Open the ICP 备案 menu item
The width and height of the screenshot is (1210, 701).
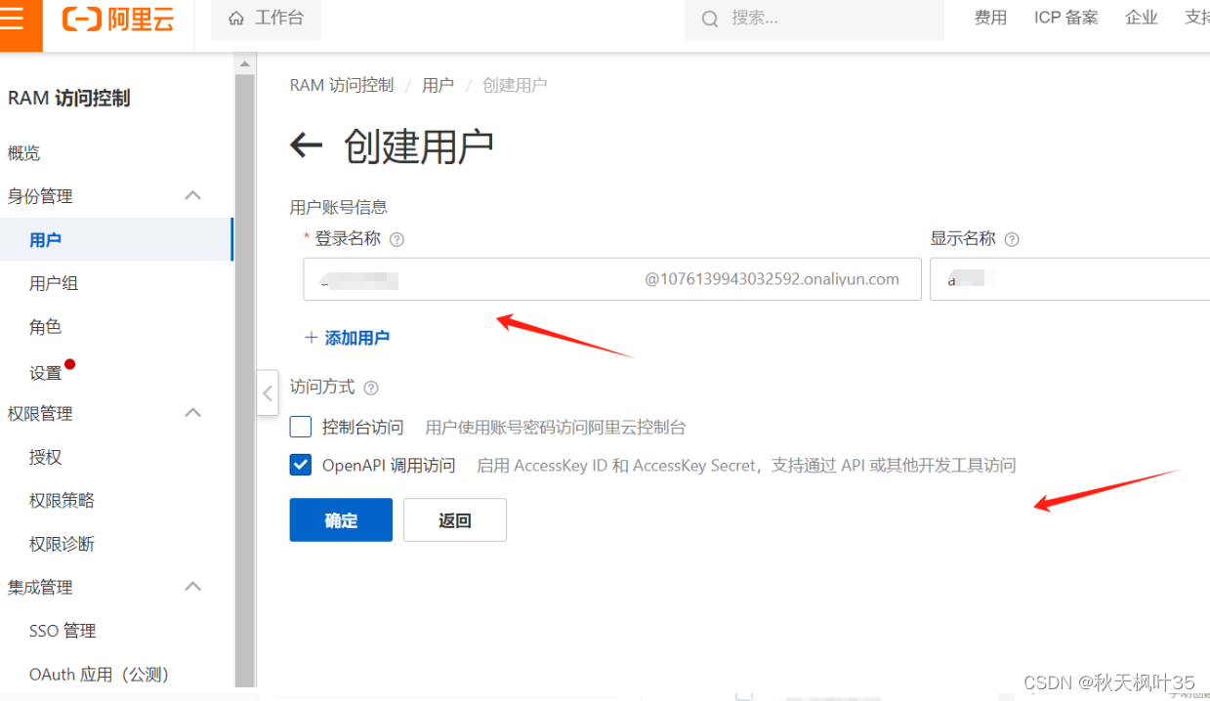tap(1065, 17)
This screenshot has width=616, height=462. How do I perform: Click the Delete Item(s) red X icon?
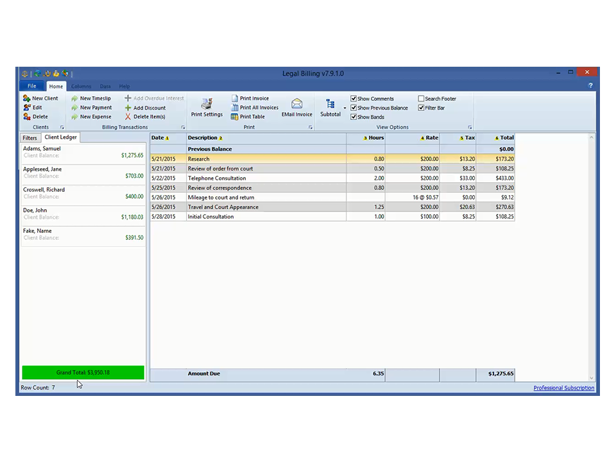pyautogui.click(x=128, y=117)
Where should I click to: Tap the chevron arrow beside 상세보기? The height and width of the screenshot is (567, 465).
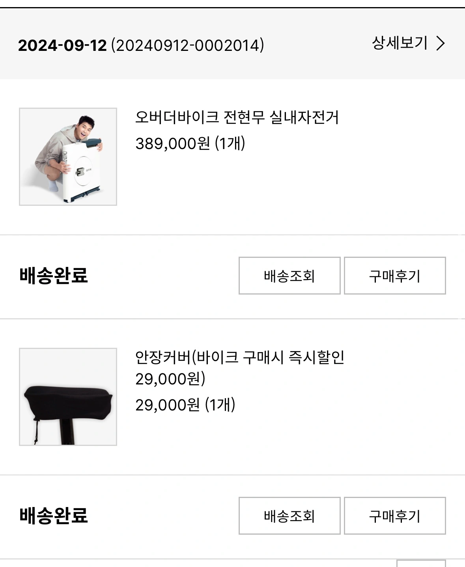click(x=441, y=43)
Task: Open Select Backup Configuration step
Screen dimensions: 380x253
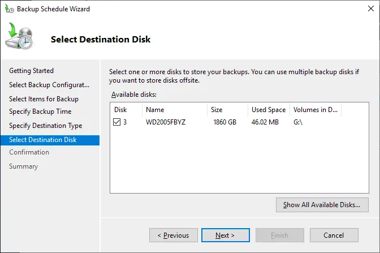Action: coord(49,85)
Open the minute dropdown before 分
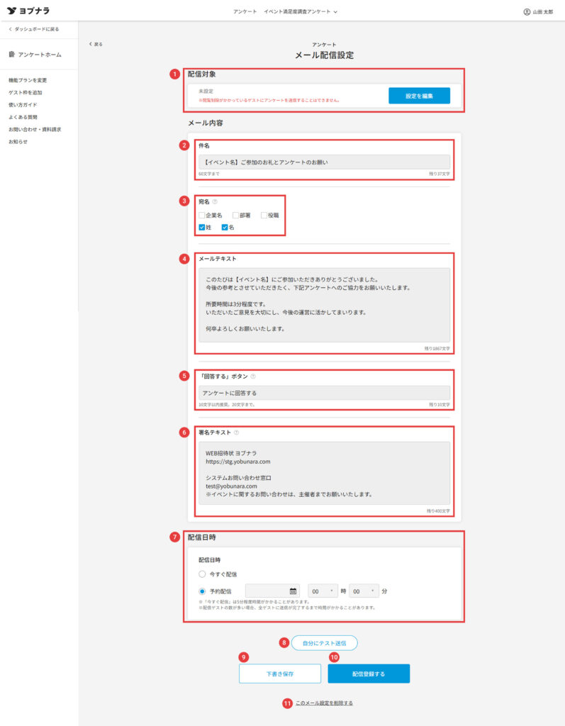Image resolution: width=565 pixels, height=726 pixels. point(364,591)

====================

Take only the line containing "Screen dimensions: 380x253" and every line after it to the end of the entries, and copy them exactly, pictures excluded.

Screen dimensions: 380x253
Action: coord(49,85)
Open the minute dropdown before 分
Image resolution: width=565 pixels, height=726 pixels. point(364,591)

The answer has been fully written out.